Contrairement à ses camarades Milòs Forman, Jan Nemec ou Ivan Passer, Véra Chytilova n'a pas fui son pays. Contournant l'interdiction qui pesait sur elle à partir de 1968, elle réalisera, avec le soutien d'un producteur belge, Le Fruit du paradis, en 1969. Dans cette fable – une femme trompe son mari avec un assassin en série –, elle poussa plus loin encore que dans Les Petites Marguerites ses expérimentations formelles et narrative. Mais son initiative eut pour effet de renforcer les sanctions et d'accroître son isolement. Comme elle le confia à Michel Field en 1994, sur le plateau de l'émission Le Cercle de Minuit, elle a alors radicalement cessé de tourner : « J'ai travaillé comme jardinière, construit ma maison, et j'ai écrit plusieurs scénarios. »

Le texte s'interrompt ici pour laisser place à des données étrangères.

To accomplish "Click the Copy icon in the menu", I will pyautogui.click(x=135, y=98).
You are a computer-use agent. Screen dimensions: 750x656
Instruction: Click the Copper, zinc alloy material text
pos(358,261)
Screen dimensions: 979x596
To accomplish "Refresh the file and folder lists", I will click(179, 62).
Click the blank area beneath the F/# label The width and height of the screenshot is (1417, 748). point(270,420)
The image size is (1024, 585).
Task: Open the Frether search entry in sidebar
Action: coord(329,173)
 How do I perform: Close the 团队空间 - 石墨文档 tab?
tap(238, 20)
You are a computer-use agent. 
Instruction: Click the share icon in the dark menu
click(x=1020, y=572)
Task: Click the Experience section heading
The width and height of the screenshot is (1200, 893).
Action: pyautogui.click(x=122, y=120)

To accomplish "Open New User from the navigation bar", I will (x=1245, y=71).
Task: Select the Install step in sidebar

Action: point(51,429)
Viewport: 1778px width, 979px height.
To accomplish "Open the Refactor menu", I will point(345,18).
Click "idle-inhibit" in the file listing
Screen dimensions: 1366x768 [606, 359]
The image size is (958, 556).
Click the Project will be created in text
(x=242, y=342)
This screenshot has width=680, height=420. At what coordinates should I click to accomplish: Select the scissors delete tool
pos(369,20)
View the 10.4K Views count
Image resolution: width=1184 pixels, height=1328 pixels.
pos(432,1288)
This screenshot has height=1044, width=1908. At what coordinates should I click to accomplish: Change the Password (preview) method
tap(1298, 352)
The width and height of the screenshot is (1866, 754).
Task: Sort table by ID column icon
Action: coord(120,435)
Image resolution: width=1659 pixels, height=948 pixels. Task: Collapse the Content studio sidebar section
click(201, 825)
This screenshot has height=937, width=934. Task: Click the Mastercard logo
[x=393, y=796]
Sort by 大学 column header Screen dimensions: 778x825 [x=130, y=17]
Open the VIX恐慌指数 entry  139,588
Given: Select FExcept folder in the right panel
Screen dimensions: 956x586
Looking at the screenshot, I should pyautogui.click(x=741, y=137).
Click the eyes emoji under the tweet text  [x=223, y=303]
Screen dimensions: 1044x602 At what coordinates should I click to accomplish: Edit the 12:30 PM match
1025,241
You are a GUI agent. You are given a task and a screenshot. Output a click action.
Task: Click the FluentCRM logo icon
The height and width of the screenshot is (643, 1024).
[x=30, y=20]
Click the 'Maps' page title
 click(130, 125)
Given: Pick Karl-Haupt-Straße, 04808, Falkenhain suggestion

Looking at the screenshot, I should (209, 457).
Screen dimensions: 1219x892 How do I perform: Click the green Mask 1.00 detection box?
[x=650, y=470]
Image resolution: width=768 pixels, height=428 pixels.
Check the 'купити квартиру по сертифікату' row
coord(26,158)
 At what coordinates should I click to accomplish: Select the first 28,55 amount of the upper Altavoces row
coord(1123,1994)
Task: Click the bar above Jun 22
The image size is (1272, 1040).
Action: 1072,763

DE LA LUMIÈRE VERS L'OMBRE
Ce destin de la lumière vers l'ombre rappelle celui d'autres femmes cinéastes avant-gardistes comme Shirley Clarke, aux Etats-Unis, ou Helma Sanders Brahms en Allemagne, la réalisatrice du tétanisant Allemagne, mère blafarde (1980), dont les carrières, résumables à quelques films d'une force éclatante et d'une radicale nouveauté, furent interrompues beaucoup trop tôt, et dont la mémoire a été largement absorbée par celle de leurs contemporains masculins (Cassavetes pour la première, Fassbinder et Herzog pour la seconde).

ARTISTE REBELLE
Après sept ans passés loin des plateaux, la cinéaste accepte, pour recommencer à tourner, de se plier aux exigences de la censure qui lui réclamait un surcroît de « réalisme ». La reprise est d'autant plus difficile que Vera Chytilova a désormais deux enfants à charge. Elle revient aux affaires avec une comédie, Le Jeu de la pomme (1976), puis alternera des fictions (Panelstory, 1979, La Calamité, 1980...) et des documentaires (Prague, cœur inquiétant de l’Europe 1984...).
La chute du mur de Berlin la libère du poids de la censure mais entraîne un nouveau type de problèmes, l'Etat post-communiste n'ayant plus les moyens de soutenir le cinéma national. Pour autant, cette artiste rebelle a continué à faire des films, documentaires et fictions, jusqu'au milieu des années 2000. Sans jamais baisser les bras".